• **PASSAGE FOURNI**:
┌──

Avec une baisse historique de la consommation mondiale liée principalement au confinement, le prix du GNL s’est littéralement effondré à l’image du prix du baril de pétrole.

L’Agence Internationale de l’Energie pense que la demande de gaz va diminuer de 4% cette année à 150 milliards m3. Cette baisse est supérieure à la crise de 2008 (-2%).

L’année dernière, la demande de gaz avait augmenté de 1,8% notamment pour la production d’électricité et le chauffage.

h. Qui sont les leaders ?

└──

• **DONNÉES ENREGISTRÉES**:
┌──

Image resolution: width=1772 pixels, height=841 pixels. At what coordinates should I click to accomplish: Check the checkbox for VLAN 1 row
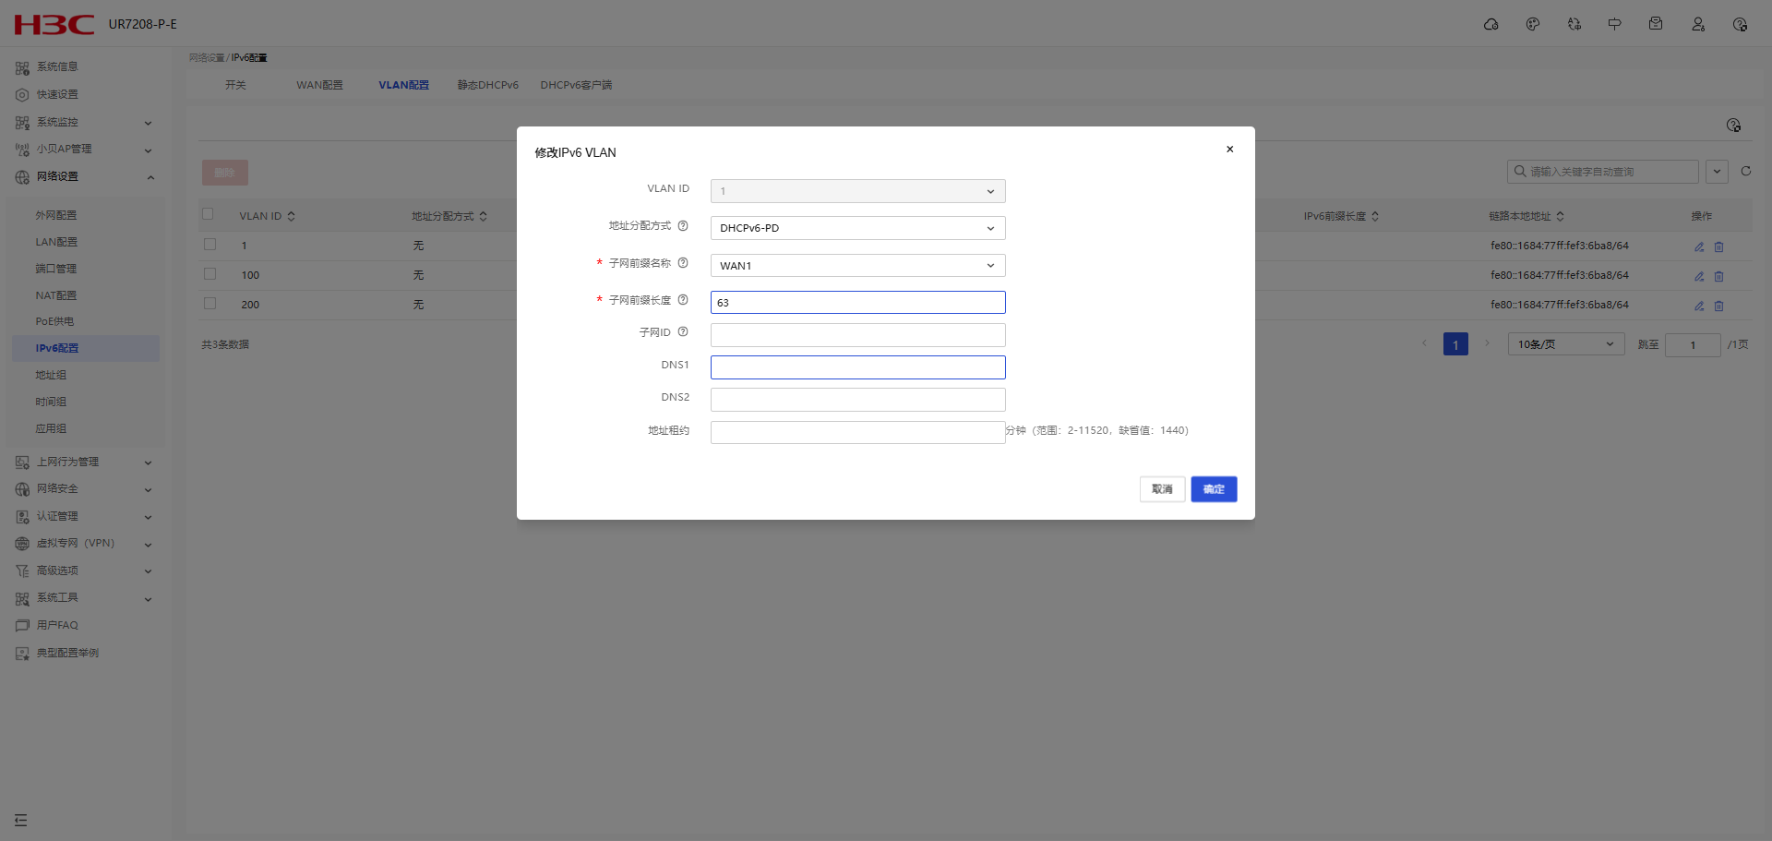pyautogui.click(x=210, y=245)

└──

• **À FAIRE**:
1 - Dites si chacune des affirmations suivantes concorde avec le passage sur la demande de gaz, par oui ou non, en citant les mots décisifs du passage. (a) L’Agence Internationale de l’Energie prévoit un recul de 4 % de la demande de gaz cette année. (b) La baisse annoncée est moins forte que celle de la crise de 2008. (c) L’année précédente, la demande de gaz avait reculé.
2 - Poursuivez le passage sur la demande de gaz à partir de sa fin.

• **LES RÉPONSES**:
1 -
(a) Oui : « L’Agence Internationale de l’Energie pense que la demande de gaz va diminuer de 4% cette année ».
(b) Non : « Cette baisse est supérieure à la crise de 2008 (-2%) ».
(c) Non : « L’année dernière, la demande de gaz avait augmenté de 1,8% ».

2 -
Vous n’êtes pas sans savoir que nous ne recommandons pas les entreprises liées à l’énergie fossile pour des questions ESG. Cependant, on peut rappeler ici qui sont les leaders dans cette industrie (mais pas forcément les « best in class » en terme d’émanation CO2) :

• Gazprom
• Total
• Royal Dutch Shell
• Equinor
• China National Petroleum

i. Synthèse

J’ai conscience que le gaz liquide n’est pas, à proprement parlé, considéré comme une énergie verte, cependant le mouvement amorcé par Berkshire Hathaway n’est pas anodin. En effet, la transition énergétique vers un monde plus « vert » ne se fera pas du jour au lendemain, mais bien par paliers. C’est donc un bon début et surtout une potentielle prise de conscience historique que les énergies plus vertes prendront progressivement le dessus sur le charbon et le gaz de schiste par exemple.